Solo che finora non è stato possibile trovare una formula, anche assicurativa, per inquadrarli nel sistema. «So che si sta pensando di attivarne un certo numero per fare i tamponi per verificare l’avvenuta guarigione, come e quando avverrà non è una decisione che dipende da me» dice il presidente provinciale dei medici. Del resto, tra chi aveva aderito all’appello c’è qualcuno che, nel frattempo, si è ammalto o si è trovato travolto dall’emergenza. Tra questi, il dottor Flavio della Croce, presidente dei Medici cattolici piacentini, un ambu-latorio in Valtidone: «Come medico di famiglia sono sovraccarico di lavoro. Tanti, tanti casi...». Anche il dottor Pagani è medico di medicina generale e ha visto la sua attività rivoluzionata. «Ormai in ambulatorio vediamo pochissime persone, passiamo 8-10 ore al telefono con i pazienti per raccogliere le informazioni che ci servono per fare la diagnosi, consigliare le terapie o eventuali ricorsi al 118. In questo modo contribuiamo a non sovraccaricare il sistema ospedaliero già sotto stress.

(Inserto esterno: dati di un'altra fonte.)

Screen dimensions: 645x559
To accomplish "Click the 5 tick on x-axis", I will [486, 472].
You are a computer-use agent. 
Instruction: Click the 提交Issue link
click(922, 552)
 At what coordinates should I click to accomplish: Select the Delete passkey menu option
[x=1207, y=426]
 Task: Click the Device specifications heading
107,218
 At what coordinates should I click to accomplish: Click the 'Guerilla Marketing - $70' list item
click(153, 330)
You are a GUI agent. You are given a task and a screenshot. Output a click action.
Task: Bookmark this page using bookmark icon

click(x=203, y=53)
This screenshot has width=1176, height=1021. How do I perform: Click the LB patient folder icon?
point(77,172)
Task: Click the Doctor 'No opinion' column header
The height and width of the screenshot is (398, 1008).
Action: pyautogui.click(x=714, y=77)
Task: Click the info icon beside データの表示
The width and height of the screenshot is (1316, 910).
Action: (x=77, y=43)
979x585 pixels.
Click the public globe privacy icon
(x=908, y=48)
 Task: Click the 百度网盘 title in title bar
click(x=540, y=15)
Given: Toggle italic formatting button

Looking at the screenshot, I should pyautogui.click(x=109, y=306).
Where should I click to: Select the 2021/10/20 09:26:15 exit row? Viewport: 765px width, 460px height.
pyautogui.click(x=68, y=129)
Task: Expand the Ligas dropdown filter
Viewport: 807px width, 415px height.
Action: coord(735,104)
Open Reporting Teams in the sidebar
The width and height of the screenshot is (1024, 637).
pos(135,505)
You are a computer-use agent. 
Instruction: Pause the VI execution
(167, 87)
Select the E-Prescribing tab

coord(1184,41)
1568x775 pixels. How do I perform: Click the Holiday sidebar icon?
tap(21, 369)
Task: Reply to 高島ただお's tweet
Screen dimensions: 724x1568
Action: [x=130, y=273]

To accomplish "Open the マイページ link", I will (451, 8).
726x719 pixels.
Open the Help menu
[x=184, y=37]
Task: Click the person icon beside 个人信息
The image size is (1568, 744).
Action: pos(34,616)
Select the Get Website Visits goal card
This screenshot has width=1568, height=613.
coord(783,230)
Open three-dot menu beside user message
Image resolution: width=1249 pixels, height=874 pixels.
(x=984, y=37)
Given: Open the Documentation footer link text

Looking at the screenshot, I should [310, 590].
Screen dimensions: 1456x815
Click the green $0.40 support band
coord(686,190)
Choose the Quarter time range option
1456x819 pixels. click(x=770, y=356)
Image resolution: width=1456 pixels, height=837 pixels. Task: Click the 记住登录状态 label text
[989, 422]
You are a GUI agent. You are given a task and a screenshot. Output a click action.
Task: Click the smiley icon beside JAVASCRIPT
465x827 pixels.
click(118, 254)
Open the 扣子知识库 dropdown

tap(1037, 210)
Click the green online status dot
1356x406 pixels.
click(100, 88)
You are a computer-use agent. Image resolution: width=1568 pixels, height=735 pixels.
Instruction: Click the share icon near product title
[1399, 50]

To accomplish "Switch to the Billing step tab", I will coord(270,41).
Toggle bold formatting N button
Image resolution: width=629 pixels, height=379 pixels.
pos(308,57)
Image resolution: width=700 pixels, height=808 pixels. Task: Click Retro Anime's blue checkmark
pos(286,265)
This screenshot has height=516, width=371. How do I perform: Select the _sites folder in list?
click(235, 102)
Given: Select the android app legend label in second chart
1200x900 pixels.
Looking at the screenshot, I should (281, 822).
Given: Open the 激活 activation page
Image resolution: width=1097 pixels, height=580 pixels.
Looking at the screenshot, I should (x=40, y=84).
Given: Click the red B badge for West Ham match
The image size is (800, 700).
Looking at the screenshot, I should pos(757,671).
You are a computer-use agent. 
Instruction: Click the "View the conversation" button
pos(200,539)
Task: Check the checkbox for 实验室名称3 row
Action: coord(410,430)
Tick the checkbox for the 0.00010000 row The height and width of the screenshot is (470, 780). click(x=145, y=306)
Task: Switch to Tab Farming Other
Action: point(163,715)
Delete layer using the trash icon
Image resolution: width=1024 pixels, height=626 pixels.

Dopo tre settimane abbiamo imparato a conoscere la malattia con un piccolissimo margine di errore». Anche perché – aggiunge – «in giro di influenze tradizionali non ce ne sono, quasi tutti i pazienti che chiamano, con o senza febbre, hanno sintomi riconducibili al Covid–19». Adesso la grande paura è la diffusione nelle regioni del Centro-Sud. «L’unico metodo preventivo è l’isolamento. Non ci sono altre soluzioni efficaci – è netto il dottor Pagani –. Noi ora abbiamo capito perché Wuhan è stata blindata e alle persone è stato imposto di restare in casa. Noi medici siamo preparati a dare ai nostri pazienti anche le brutte notizie. So che la politica ragiona in modo diverso, ma ritengo sia l’ora delle decisioni forti e dure. Non c’è alternativa».